Excerpt provided:
Thursday, May 01, 2008
This cracks me up! Ah, the early 60s..
The 35,000 Foot Critic:
Bertolucci's 20th Century Through Prisms of 'Isms'
On one of my four two-day trips to Latin America this year so far, I finally saw a bona fide foreign film classic, Bertolucci's '1900,' a gorgeous and riveting four-hour-plus epic that saunters and careens through the first five decades of the 20th century.
What makes four hours fly is the superb acting - in very convincing Italian - of a very young Robert DeNiro and Gerard Depardieu, two of the greatest film talents of my nearly-five-decade life... They play a rich boy and a peasant boy both born on January 1, 1900 to the lord of the manor and his lackey. A friendship forms, as DeNiro grows up to be a rudderless bohemian while Depardieu slowly embraces communism, one of the century's defining 'isms.'
I barely recognized Donald Sutherland as the cruel overseer of the manor, a frustrated and pitiless social climber who chooses the 'ism' of the fascia with all that implies... Sutherland of course also acts in perfect Italian. No dubbing here!

Data entries:
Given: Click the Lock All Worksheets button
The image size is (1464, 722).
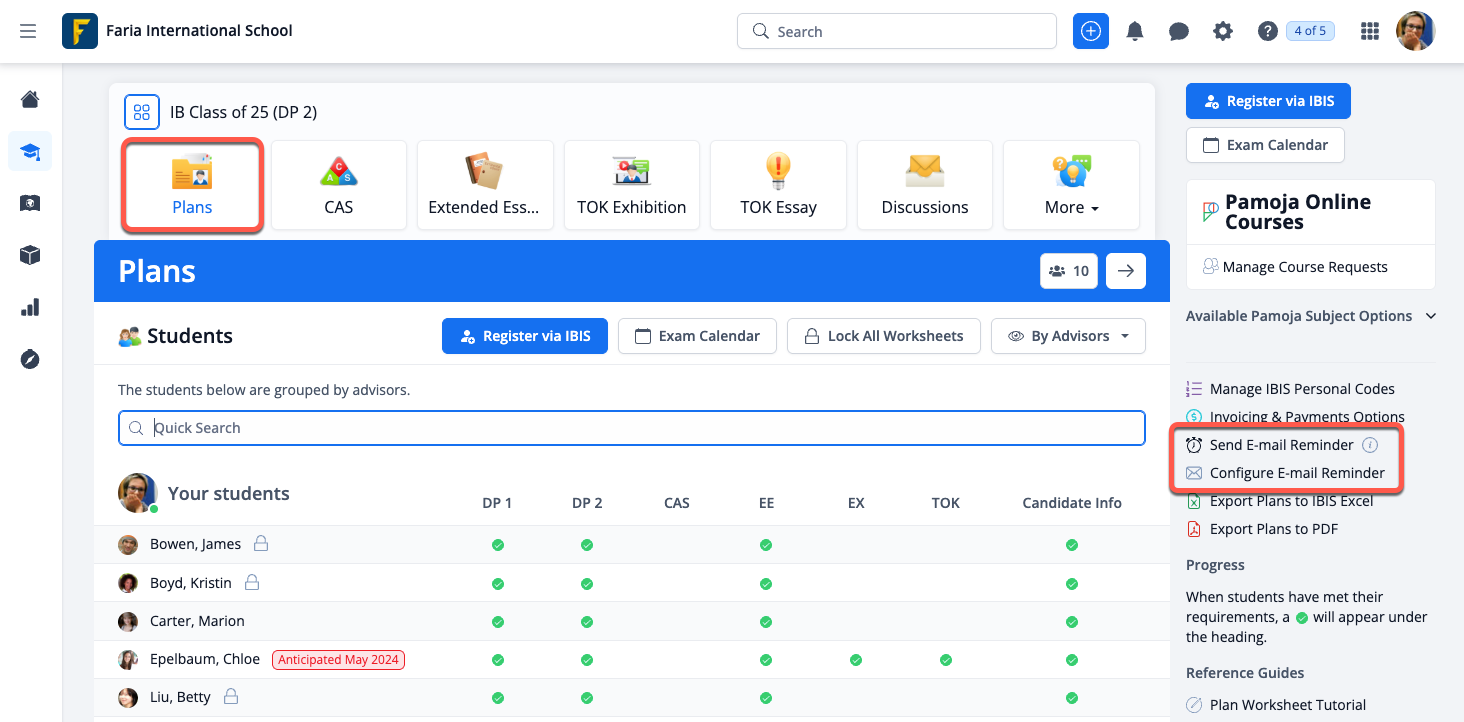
* * *
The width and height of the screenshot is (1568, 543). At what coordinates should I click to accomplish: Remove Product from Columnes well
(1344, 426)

Short task:
Answer these questions from the blog post about Bertolucci's '1900':
1. How long does the blog post say the film runs?
2. On what date are the rich boy and the peasant boy born?
3. Which actor plays the cruel overseer of the manor?

Result of the task:
1. Four hours plus.
2. January 1, 1900.
3. Donald Sutherland.